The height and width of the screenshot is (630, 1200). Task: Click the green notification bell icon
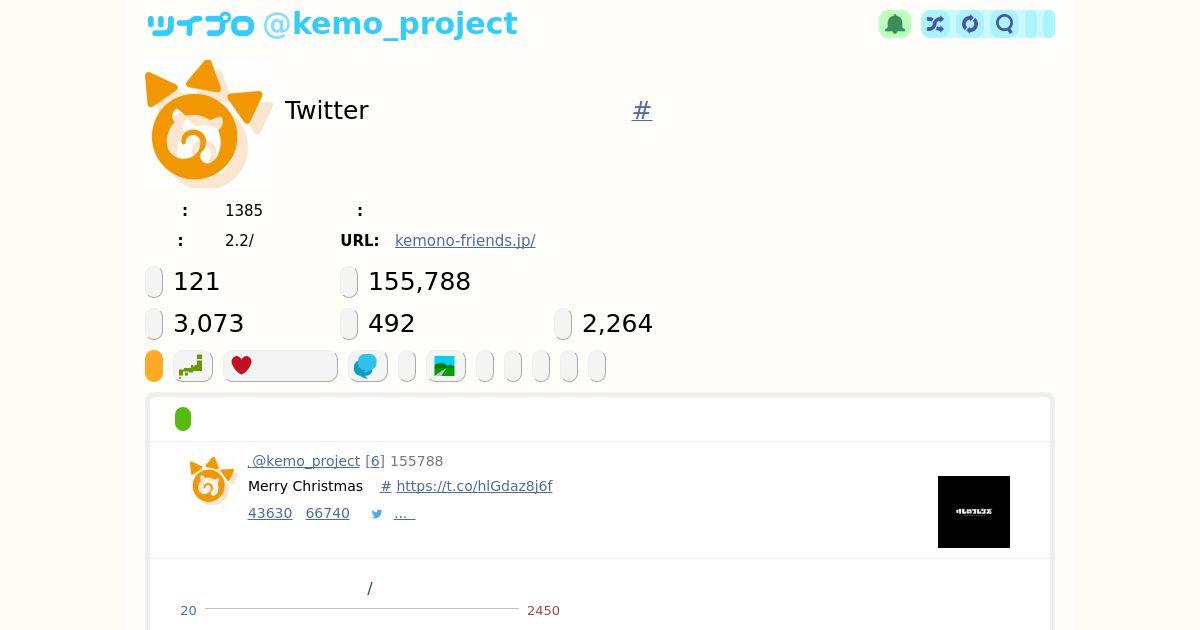(x=895, y=24)
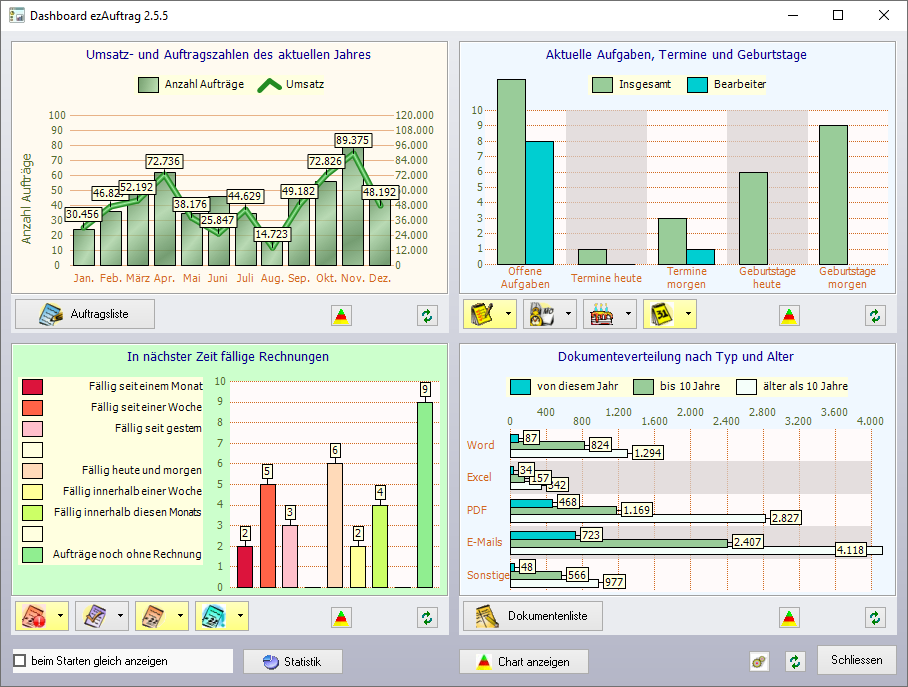Viewport: 908px width, 687px height.
Task: Click chart icon under the Umsatz panel
Action: coord(341,316)
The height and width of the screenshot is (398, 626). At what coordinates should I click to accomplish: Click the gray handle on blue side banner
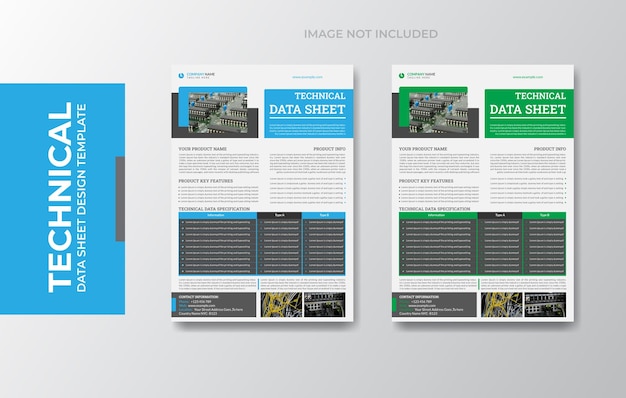(120, 199)
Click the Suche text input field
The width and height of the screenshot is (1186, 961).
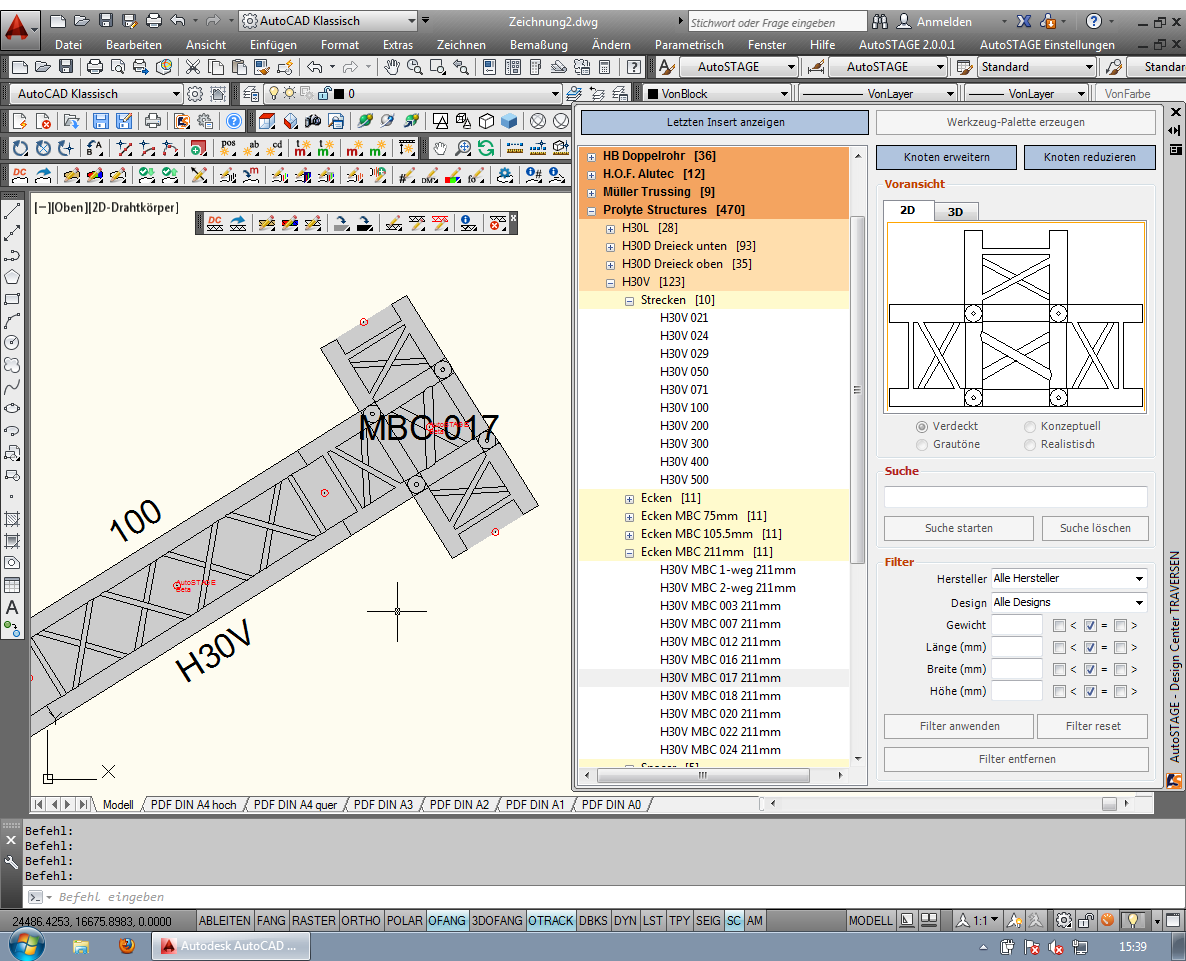click(x=1015, y=497)
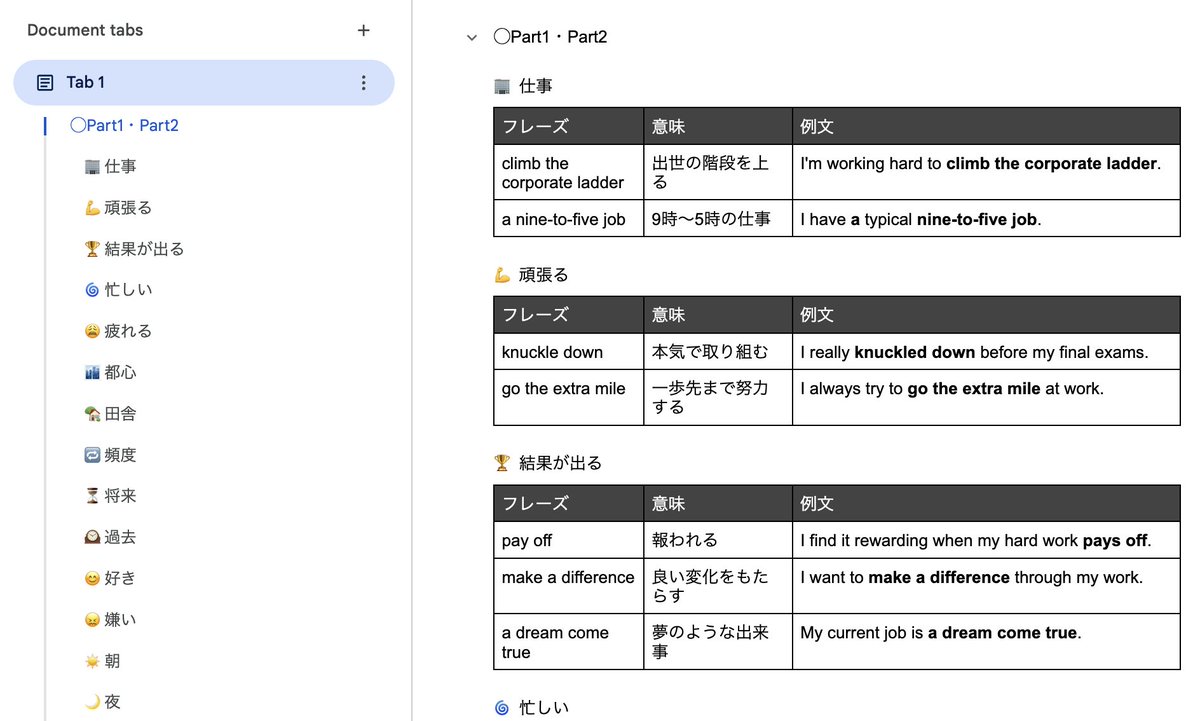Viewport: 1200px width, 721px height.
Task: Click the document icon on Tab 1
Action: pos(44,82)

============================================================

(Work order): Please repeat the entries above exactly, leaving out any pictures.

(Result of the task):
The height and width of the screenshot is (630, 1200). Task: Click the green notification bell icon
(x=895, y=24)
Viewport: 908px width, 687px height.
Task: Click chart icon under the Umsatz panel
Action: coord(341,316)
The height and width of the screenshot is (398, 626). At what coordinates should I click to accomplish: Click the gray handle on blue side banner
(120, 199)
Click the Suche text input field
The width and height of the screenshot is (1186, 961).
click(x=1015, y=497)
Viewport: 1200px width, 721px height.
Task: Click the document icon on Tab 1
Action: pos(44,82)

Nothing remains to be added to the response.